▶ **BRIEF**
Output each line of the material exactly as it stands.

▶ **DATASET EXCERPTS**

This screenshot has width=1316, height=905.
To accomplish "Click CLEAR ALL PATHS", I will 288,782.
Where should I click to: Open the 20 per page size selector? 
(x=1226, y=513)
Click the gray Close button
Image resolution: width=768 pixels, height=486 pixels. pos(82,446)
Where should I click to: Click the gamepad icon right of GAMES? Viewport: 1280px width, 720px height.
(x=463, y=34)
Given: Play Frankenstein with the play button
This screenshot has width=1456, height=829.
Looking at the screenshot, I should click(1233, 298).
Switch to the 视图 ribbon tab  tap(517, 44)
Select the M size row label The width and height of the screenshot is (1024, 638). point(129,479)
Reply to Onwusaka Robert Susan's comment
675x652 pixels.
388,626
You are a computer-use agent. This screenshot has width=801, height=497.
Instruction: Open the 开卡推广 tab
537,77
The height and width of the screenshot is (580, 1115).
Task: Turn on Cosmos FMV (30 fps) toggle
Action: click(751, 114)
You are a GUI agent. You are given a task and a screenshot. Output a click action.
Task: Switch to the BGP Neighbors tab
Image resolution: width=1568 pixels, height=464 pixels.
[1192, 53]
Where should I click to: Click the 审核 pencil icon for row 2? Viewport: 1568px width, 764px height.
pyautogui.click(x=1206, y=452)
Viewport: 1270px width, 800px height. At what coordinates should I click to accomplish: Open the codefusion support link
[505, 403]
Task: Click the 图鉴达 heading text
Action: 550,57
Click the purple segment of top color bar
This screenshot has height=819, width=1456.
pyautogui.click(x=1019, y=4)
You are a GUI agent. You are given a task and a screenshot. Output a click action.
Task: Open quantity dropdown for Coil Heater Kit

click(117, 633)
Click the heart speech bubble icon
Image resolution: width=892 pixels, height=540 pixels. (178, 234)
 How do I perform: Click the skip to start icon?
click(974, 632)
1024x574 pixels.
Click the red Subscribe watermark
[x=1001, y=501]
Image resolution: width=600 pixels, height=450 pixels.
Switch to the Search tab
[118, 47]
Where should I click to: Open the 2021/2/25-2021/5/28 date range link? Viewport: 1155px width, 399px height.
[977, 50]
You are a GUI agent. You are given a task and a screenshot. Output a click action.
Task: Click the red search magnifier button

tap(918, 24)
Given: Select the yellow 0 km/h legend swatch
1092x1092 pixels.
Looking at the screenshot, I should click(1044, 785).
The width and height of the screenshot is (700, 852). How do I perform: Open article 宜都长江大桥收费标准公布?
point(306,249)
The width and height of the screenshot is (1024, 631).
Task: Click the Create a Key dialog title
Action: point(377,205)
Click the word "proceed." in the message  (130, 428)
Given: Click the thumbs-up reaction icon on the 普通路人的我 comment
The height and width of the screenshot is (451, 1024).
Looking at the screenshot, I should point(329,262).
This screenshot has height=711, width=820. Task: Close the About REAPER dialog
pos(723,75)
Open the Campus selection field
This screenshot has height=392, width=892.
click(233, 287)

▶ **EXERCISE OUTPUT**
This screenshot has width=1316, height=905.
To accomplish "Click CLEAR ALL PATHS", I will 288,782.
Where should I click to: Open the 20 per page size selector? 
(x=1226, y=513)
Click the gray Close button
Image resolution: width=768 pixels, height=486 pixels. pos(82,446)
Where should I click to: Click the gamepad icon right of GAMES? Viewport: 1280px width, 720px height.
(x=463, y=34)
Given: Play Frankenstein with the play button
This screenshot has width=1456, height=829.
Looking at the screenshot, I should click(1233, 298).
Switch to the 视图 ribbon tab  tap(517, 44)
Select the M size row label The width and height of the screenshot is (1024, 638). point(129,479)
Reply to Onwusaka Robert Susan's comment
675x652 pixels.
388,626
You are a computer-use agent. This screenshot has width=801, height=497.
Instruction: Open the 开卡推广 tab
537,77
The height and width of the screenshot is (580, 1115).
Task: Turn on Cosmos FMV (30 fps) toggle
Action: click(751, 114)
You are a GUI agent. You are given a task and a screenshot. Output a click action.
Task: Switch to the BGP Neighbors tab
Image resolution: width=1568 pixels, height=464 pixels.
[1192, 53]
Where should I click to: Click the 审核 pencil icon for row 2? Viewport: 1568px width, 764px height.
pyautogui.click(x=1206, y=452)
Viewport: 1270px width, 800px height. At what coordinates should I click to accomplish: Open the codefusion support link
[505, 403]
Task: Click the 图鉴达 heading text
Action: 550,57
Click the purple segment of top color bar
This screenshot has height=819, width=1456.
pyautogui.click(x=1019, y=4)
You are a GUI agent. You are given a task and a screenshot. Output a click action.
Task: Open quantity dropdown for Coil Heater Kit

click(117, 633)
Click the heart speech bubble icon
Image resolution: width=892 pixels, height=540 pixels. (178, 234)
 How do I perform: Click the skip to start icon?
click(974, 632)
1024x574 pixels.
Click the red Subscribe watermark
[x=1001, y=501]
Image resolution: width=600 pixels, height=450 pixels.
Switch to the Search tab
[118, 47]
Where should I click to: Open the 2021/2/25-2021/5/28 date range link? Viewport: 1155px width, 399px height.
[977, 50]
You are a GUI agent. You are given a task and a screenshot. Output a click action.
Task: Click the red search magnifier button

tap(918, 24)
Given: Select the yellow 0 km/h legend swatch
1092x1092 pixels.
Looking at the screenshot, I should click(1044, 785).
The width and height of the screenshot is (700, 852). How do I perform: Open article 宜都长江大桥收费标准公布?
point(306,249)
The width and height of the screenshot is (1024, 631).
Task: Click the Create a Key dialog title
Action: point(377,205)
Click the word "proceed." in the message  (130, 428)
Given: Click the thumbs-up reaction icon on the 普通路人的我 comment
The height and width of the screenshot is (451, 1024).
Looking at the screenshot, I should point(329,262).
This screenshot has height=711, width=820. Task: Close the About REAPER dialog
pos(723,75)
Open the Campus selection field
This screenshot has height=392, width=892.
click(233, 287)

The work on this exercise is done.